Le follicule n’est pas spécifique du trachome ; il présente cependant certaines particularités. Situé sous l’épithélium qu’il soulève, il est formé d’une couche périphérique constituée par des lymphocytes et d’un centre plus clair, formé de leucocytes mononucléaires, au milieu desquels on observe de grandes cellules de forme variable enfermant des enclaves qui paraissent être des déchets. Ces cellules, dites « cellules de Leber », sont probablement des phagocytes.

L’épithélium est soulevé par le follicule sous-jacent et bientôt détruit.

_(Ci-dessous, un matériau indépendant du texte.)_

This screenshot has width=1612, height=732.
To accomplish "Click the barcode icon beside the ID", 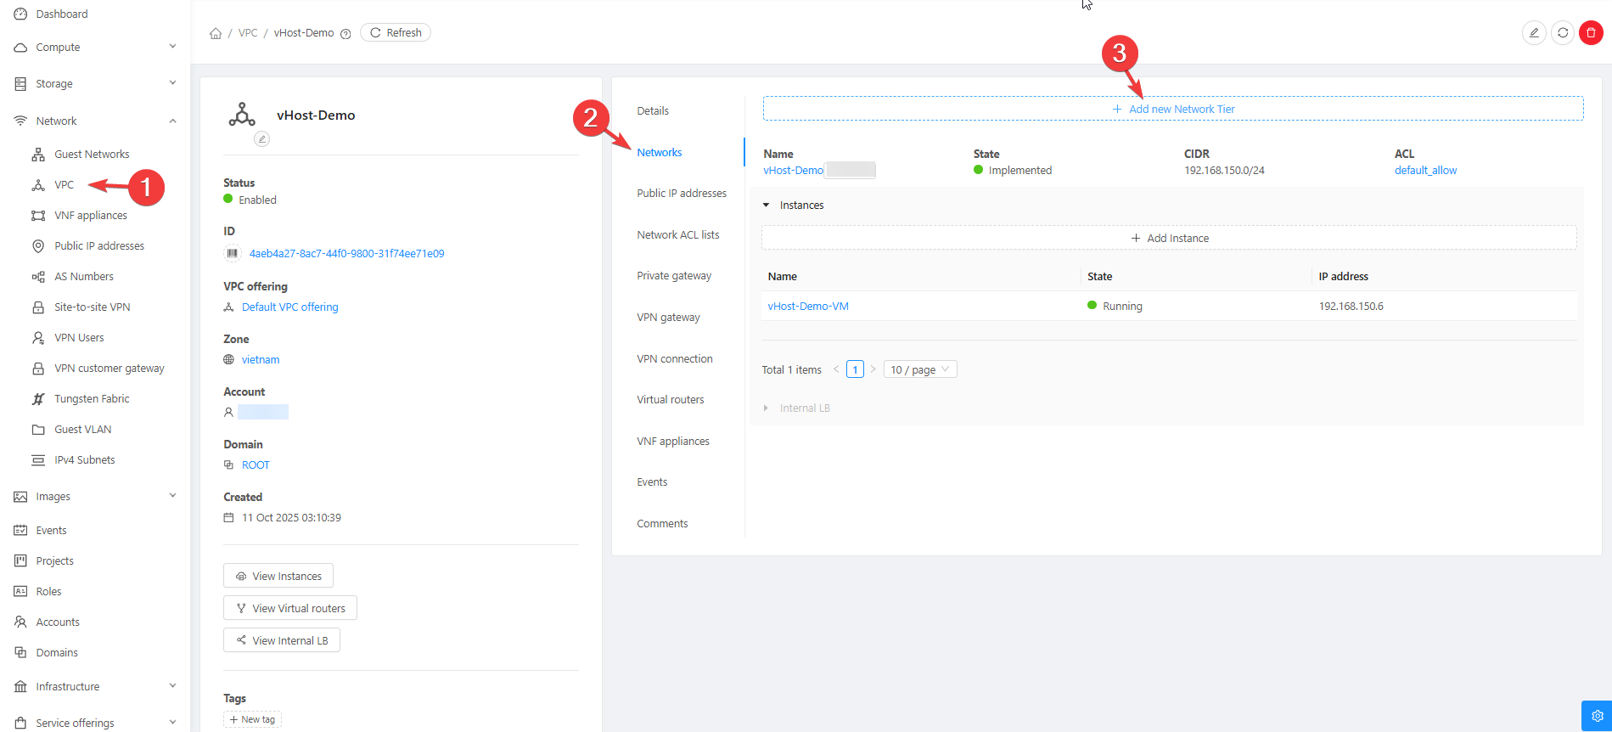I will (232, 253).
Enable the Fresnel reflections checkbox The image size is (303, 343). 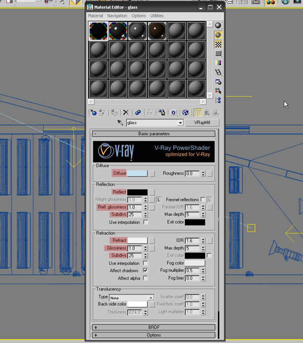pyautogui.click(x=203, y=200)
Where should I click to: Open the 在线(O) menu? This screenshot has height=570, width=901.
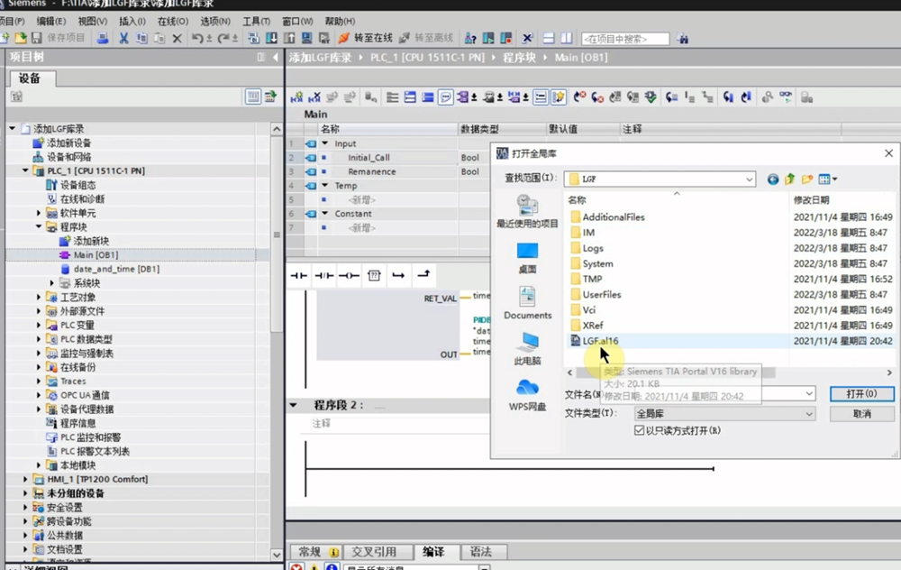[173, 21]
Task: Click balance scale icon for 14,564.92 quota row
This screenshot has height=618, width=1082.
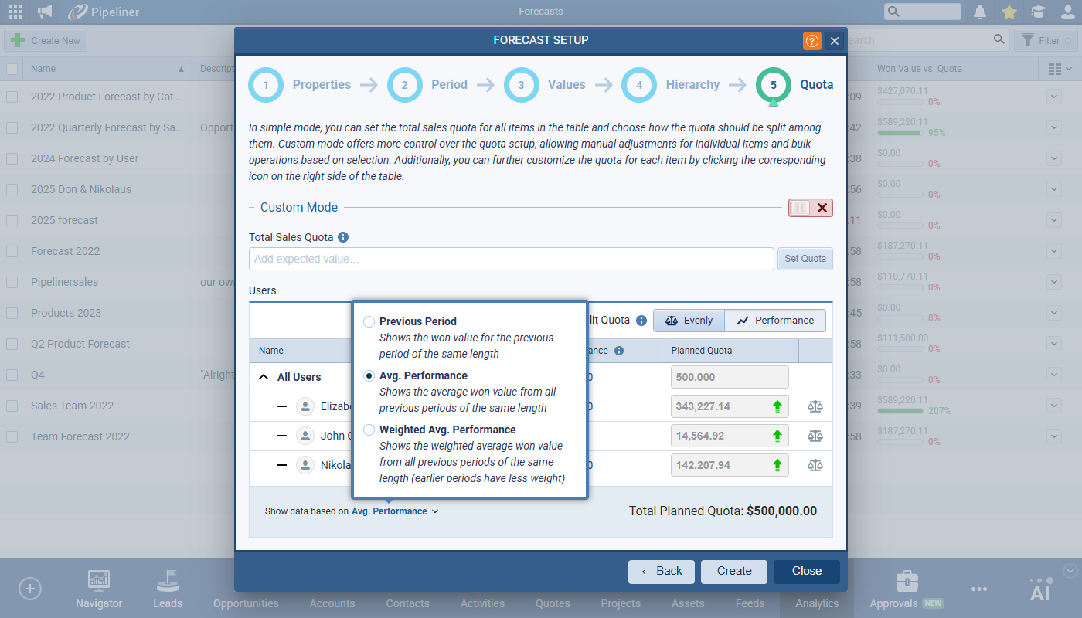Action: pyautogui.click(x=815, y=436)
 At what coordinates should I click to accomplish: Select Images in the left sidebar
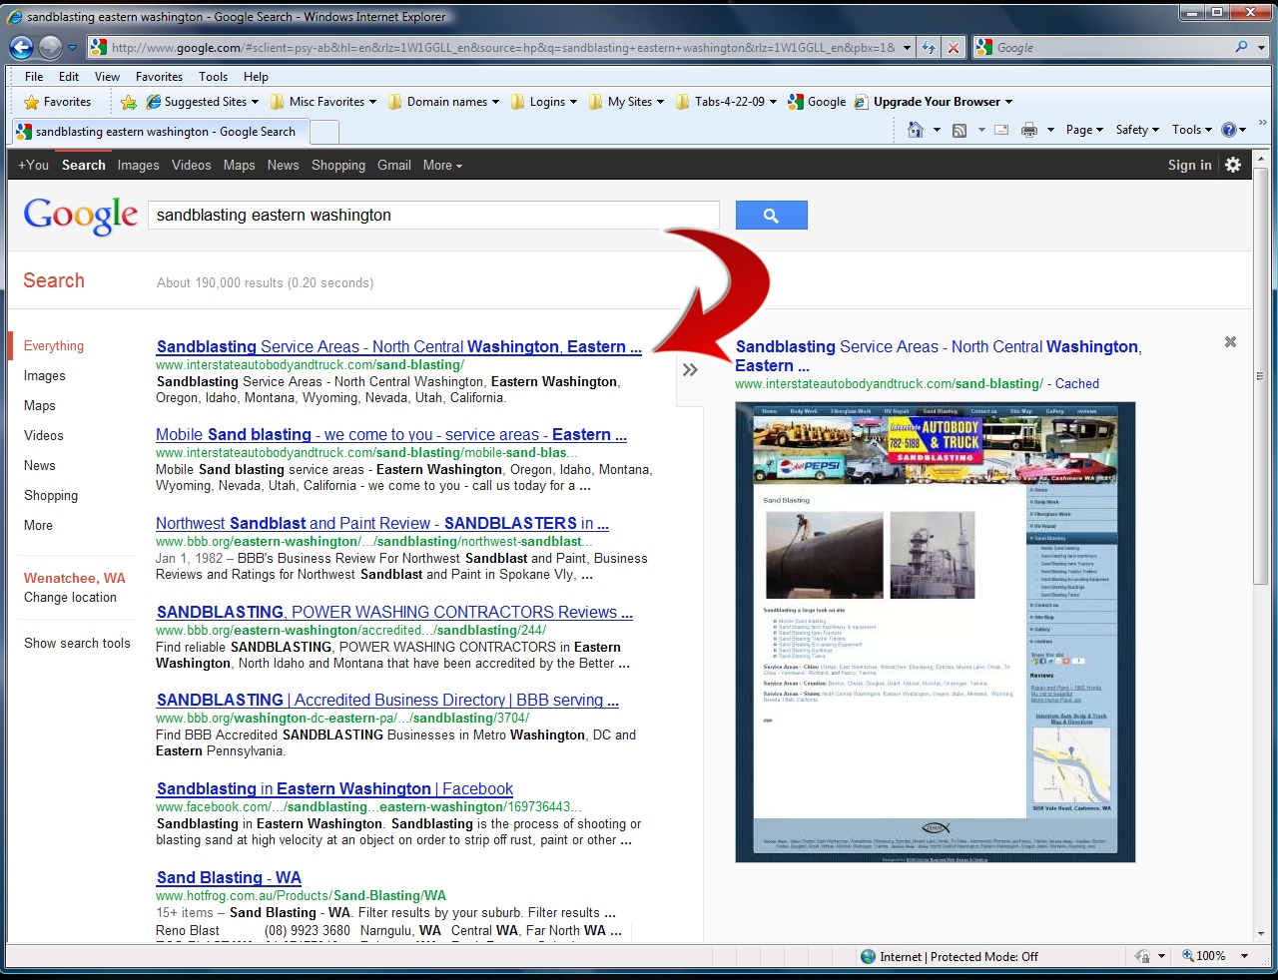pos(45,376)
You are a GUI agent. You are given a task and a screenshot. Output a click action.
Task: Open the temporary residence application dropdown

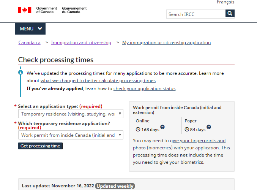coord(71,135)
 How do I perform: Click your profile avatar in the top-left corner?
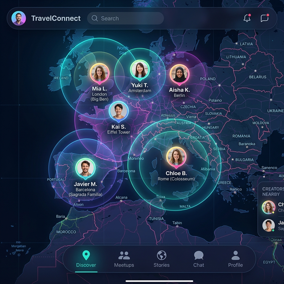[19, 18]
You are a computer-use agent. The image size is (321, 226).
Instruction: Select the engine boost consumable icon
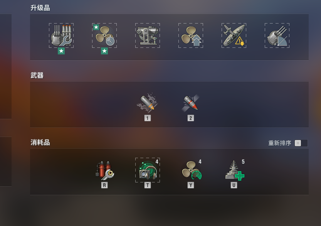(192, 170)
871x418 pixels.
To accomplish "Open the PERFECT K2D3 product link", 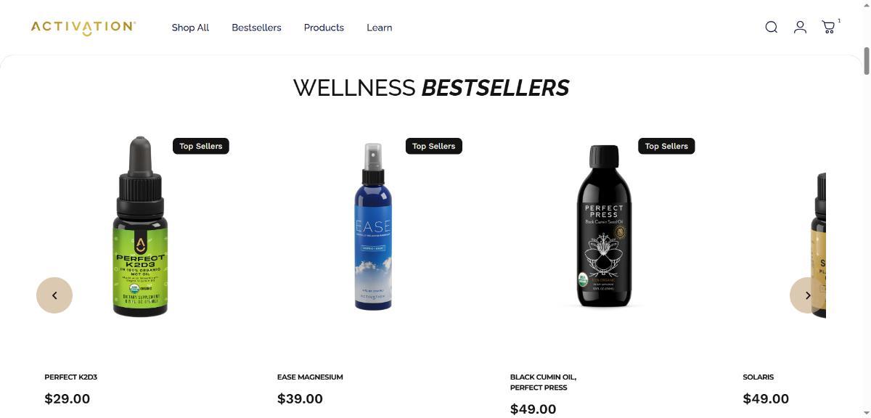I will click(70, 377).
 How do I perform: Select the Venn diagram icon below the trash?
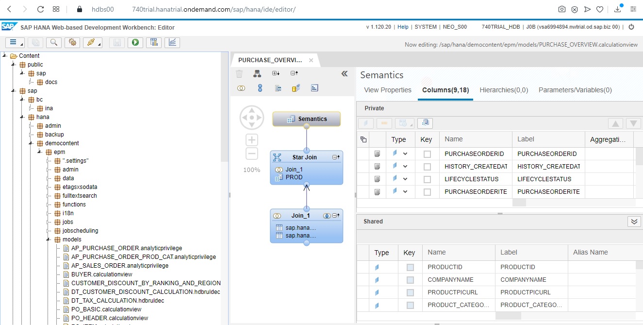click(x=241, y=87)
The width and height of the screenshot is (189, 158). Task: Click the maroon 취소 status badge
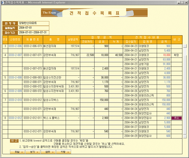177,118
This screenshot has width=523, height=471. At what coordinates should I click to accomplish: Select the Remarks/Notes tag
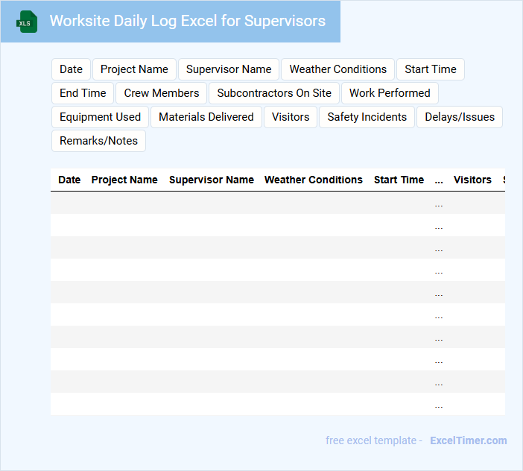coord(98,141)

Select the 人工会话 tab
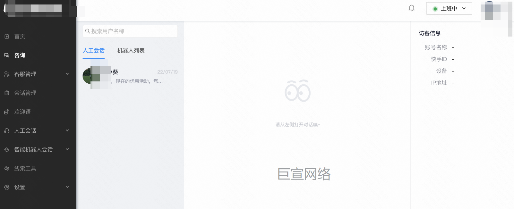94,51
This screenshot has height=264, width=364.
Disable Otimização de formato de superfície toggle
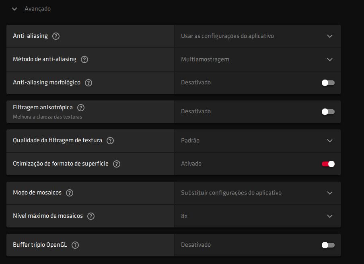pyautogui.click(x=328, y=164)
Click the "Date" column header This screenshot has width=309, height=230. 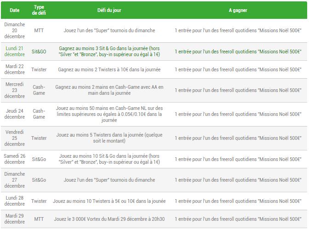point(15,10)
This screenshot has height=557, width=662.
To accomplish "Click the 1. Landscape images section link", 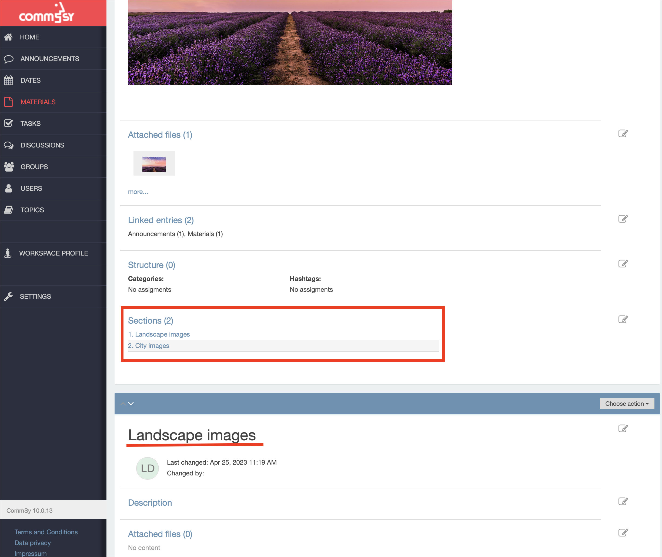I will tap(159, 334).
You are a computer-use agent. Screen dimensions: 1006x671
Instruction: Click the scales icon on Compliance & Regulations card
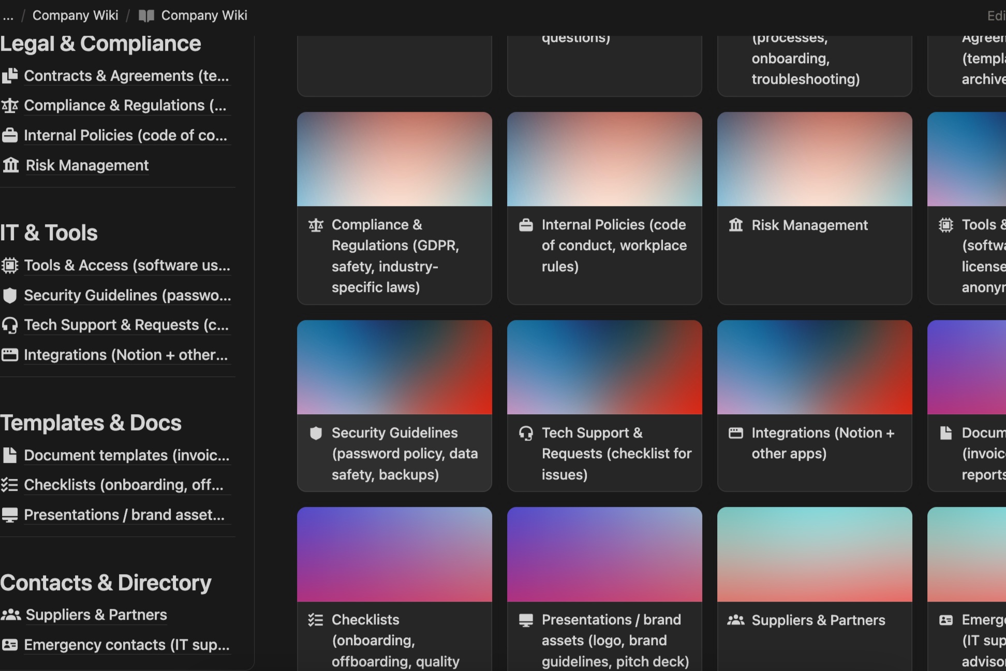tap(316, 225)
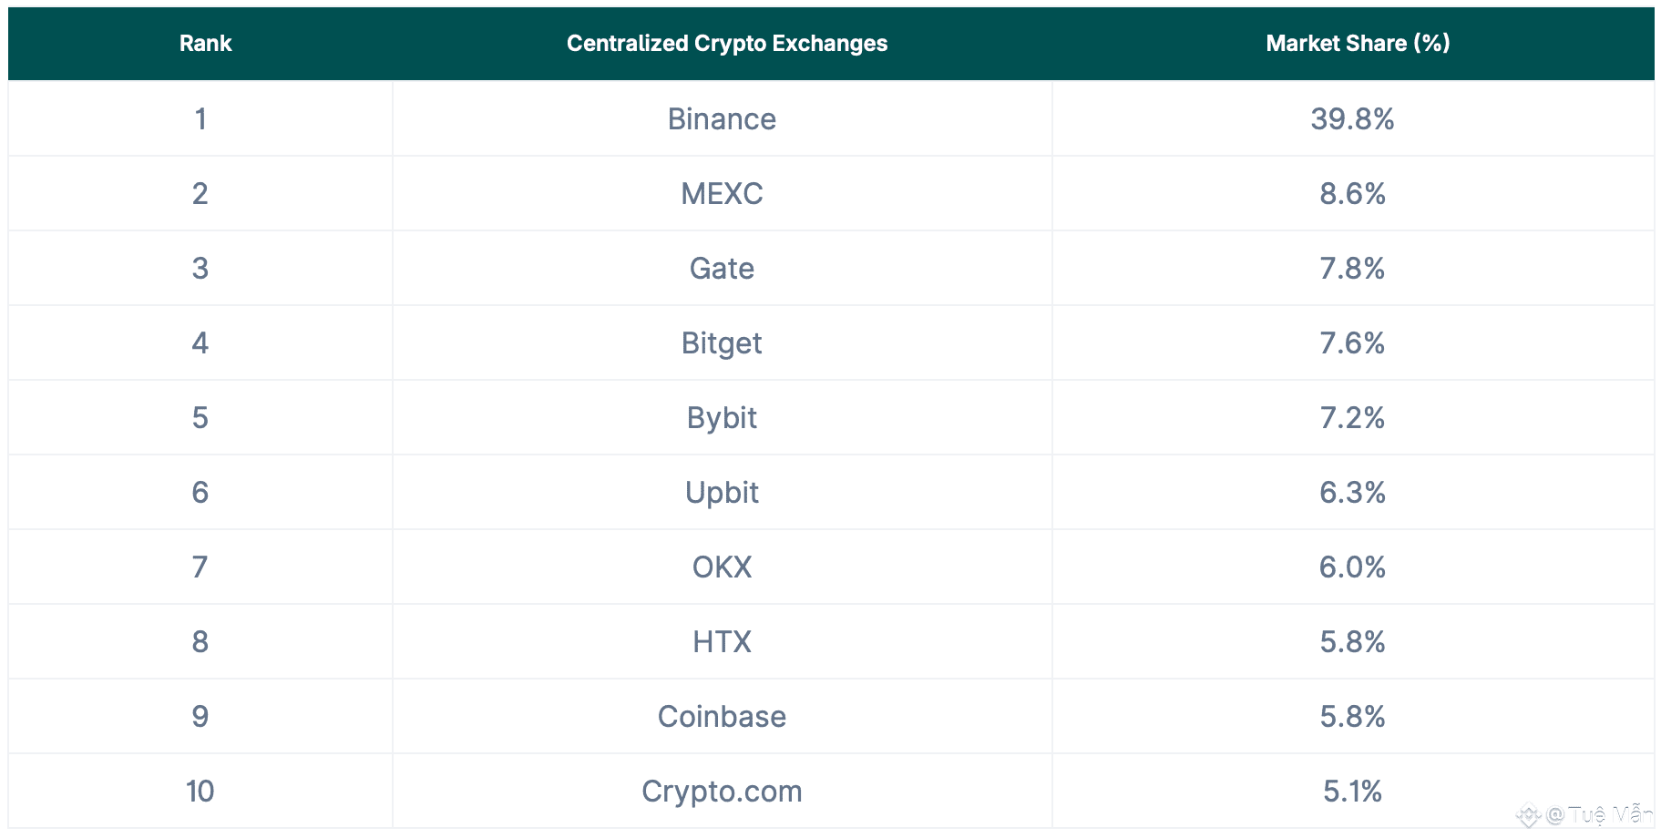Screen dimensions: 1661x838
Task: Click the Rank column header
Action: point(205,44)
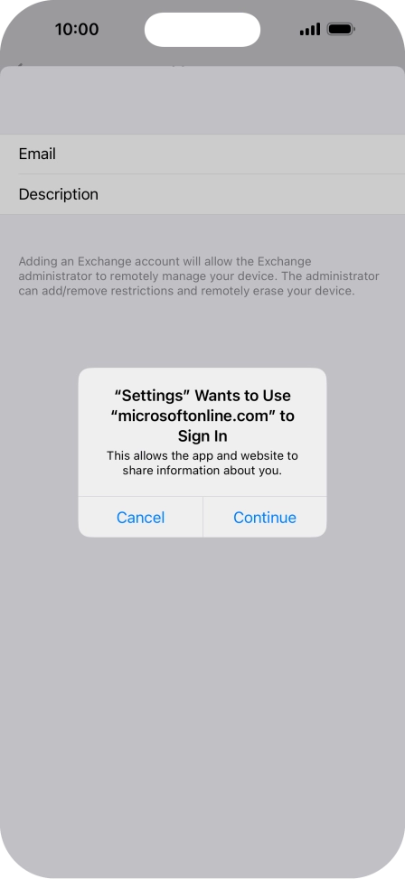The width and height of the screenshot is (405, 879).
Task: Tap the cellular signal strength icon
Action: pos(310,29)
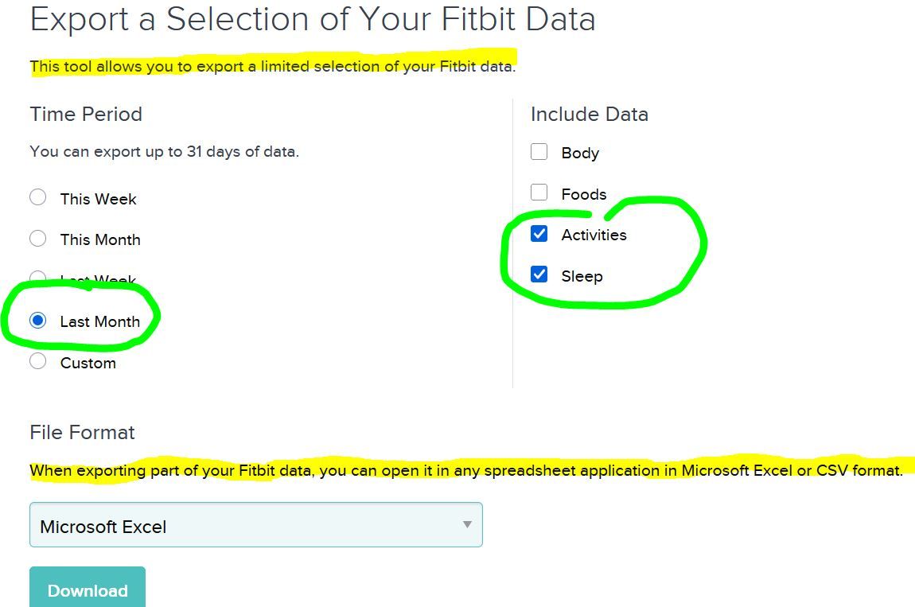Select the Custom time period radio button

click(37, 361)
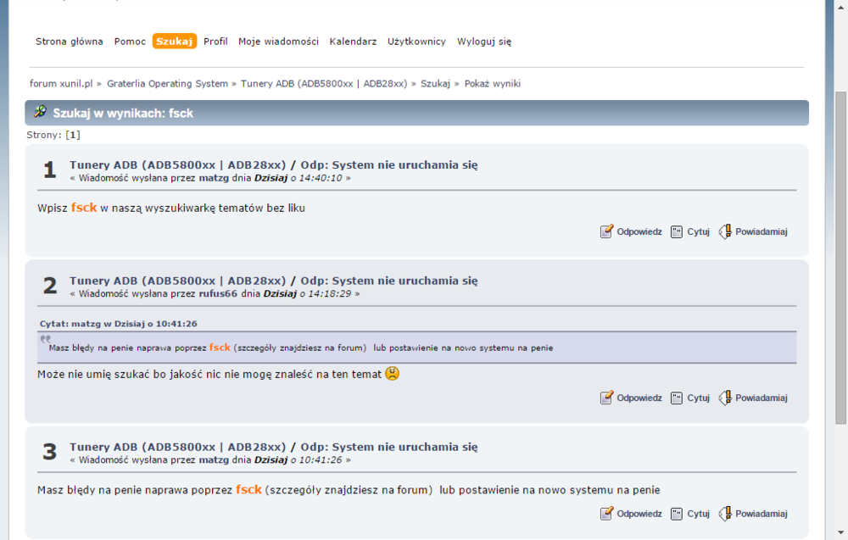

Dans certaines cellules de l’épithélium on peut mettre en évidence, par les colorants, les corpuscules juxta-nucléaires ou inclusions de Prowaczek et Halberstaedter.

Les inclusions ne sont pas pathognomoniques du trachome, comme on l’a cru à un moment donné ; elles se voient dans les conjonctivites à inclusions du nouveau-né et dans la conjonctivite des piscines.

Les follicules trachomateux, par leur confluence, s’agglomèrent en une masse qui constitue la « granulation trachomateuse ».

Le follicule trachomateux peut évoluer vers :

  • la nécrose
  • la résorption spontanée
  • il peut encore évoluer vers la calcification, laissant en place une concrétion entourée de tissu cicatriciel

Plus souvent, il tend à se faire jour à travers l’épithélium ; il « crève » au dehors et se vide ; la perte de substance est comblée par du tissu cicatriciel.

Le follicule trachomateux s’accompagne souvent d’une hyperplasie papillaire de voisinage ; celle-ci est plus accusée dans le trachome déjà évolué. Le follicule trachomateux subit dans sa morphologie des modifications en rapport avec sa localisation anatomique.

C’est ainsi que l’on peut rencontrer, à l’examen histologique, des follicules trachomateux épars sous la conjonctive bulbaire, alors qu’ils ne se manifestent cliniquement par aucune saillie visible, même à la lampe à fente.

De même, au niveau du limbe, sur la cornée même, le follicule se développe avec des caractères qu’il présente au niveau de la conjonctive palpébrale ; il est situé au-devant de la membrane de Bowman ; celui-ci peut être altérée.

Les vaisseaux qui envahissent la cornée et qui constituent le « pannus trachomateux » sont situées pour la plupart sous la membrane de Bowman, dans les couches les plus superficielles des lamelles.